Provided data: Begin

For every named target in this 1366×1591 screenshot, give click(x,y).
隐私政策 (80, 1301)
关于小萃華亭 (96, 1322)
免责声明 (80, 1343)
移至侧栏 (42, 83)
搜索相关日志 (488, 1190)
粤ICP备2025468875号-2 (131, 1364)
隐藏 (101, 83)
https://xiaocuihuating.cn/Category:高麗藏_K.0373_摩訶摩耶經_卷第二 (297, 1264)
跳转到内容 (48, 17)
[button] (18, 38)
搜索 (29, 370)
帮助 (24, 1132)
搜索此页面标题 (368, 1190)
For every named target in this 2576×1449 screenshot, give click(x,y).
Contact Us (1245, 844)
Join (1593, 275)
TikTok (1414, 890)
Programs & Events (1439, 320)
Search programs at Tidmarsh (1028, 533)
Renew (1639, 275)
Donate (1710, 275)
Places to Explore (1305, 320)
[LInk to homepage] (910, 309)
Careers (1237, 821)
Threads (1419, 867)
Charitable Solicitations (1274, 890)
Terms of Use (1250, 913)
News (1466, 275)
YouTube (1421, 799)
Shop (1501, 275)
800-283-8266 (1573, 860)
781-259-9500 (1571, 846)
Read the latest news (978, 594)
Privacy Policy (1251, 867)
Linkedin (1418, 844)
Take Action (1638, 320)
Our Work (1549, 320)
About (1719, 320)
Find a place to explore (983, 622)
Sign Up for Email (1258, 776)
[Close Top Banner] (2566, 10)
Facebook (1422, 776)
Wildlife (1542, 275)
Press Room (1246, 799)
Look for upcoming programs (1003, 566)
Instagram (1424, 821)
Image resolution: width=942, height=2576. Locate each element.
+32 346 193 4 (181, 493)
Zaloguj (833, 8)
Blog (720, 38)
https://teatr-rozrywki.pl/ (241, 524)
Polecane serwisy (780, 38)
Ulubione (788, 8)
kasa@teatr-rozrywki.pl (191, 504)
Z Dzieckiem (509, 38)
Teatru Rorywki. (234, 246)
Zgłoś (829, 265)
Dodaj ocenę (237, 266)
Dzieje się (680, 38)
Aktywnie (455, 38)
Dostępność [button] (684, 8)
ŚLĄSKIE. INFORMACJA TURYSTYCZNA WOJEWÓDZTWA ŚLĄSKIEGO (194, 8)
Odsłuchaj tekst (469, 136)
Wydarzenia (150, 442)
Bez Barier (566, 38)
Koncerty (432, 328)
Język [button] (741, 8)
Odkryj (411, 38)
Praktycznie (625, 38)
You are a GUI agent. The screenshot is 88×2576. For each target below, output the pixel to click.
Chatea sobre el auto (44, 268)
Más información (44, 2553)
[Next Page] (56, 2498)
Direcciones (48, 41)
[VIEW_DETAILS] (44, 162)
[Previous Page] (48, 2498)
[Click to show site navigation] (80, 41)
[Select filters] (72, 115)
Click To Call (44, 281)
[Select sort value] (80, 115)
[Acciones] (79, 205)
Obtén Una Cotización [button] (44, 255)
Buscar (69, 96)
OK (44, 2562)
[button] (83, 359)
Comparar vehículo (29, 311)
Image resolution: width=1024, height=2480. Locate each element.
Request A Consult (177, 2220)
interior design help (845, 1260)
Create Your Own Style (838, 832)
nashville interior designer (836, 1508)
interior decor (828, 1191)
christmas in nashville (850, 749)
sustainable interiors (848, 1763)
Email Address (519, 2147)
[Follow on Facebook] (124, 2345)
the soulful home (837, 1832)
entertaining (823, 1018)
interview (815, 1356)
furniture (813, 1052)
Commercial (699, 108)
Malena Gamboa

Provided data: End

> **What this task involves**
Look through the entries above and quote exactly the lines from the line with "Odsłuchaj tekst (469, 136)" to the line with "You are a GUI", counting both of those lines.

> **Solution to the problem**
Odsłuchaj tekst (469, 136)
Wydarzenia (150, 442)
Bez Barier (566, 38)
Koncerty (432, 328)
Język [button] (741, 8)
Odkryj (411, 38)
Praktycznie (625, 38)
You are a GUI agent. The screenshot is 88×2576. For each target below, output the pixel to click.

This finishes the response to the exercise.